» **EXERCISE BRIEF**:
Collect every line in the material below that contains the string "height", and copy each of those lines without changes.

☆ ☆ ☆ ☆ ☆

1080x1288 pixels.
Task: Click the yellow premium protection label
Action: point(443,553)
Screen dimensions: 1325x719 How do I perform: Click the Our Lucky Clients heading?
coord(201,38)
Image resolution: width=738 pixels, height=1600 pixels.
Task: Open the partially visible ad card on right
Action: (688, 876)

☆ ☆ ☆ ☆ ☆

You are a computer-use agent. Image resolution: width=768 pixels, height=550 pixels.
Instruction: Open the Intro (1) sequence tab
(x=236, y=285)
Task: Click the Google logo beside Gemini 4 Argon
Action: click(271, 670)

☆ ☆ ☆ ☆ ☆

» **OUTPUT FOR THIS EXERCISE**:
Image resolution: width=738 pixels, height=1600 pixels.
You are a computer-use agent. Image resolution: width=768 pixels, height=550 pixels.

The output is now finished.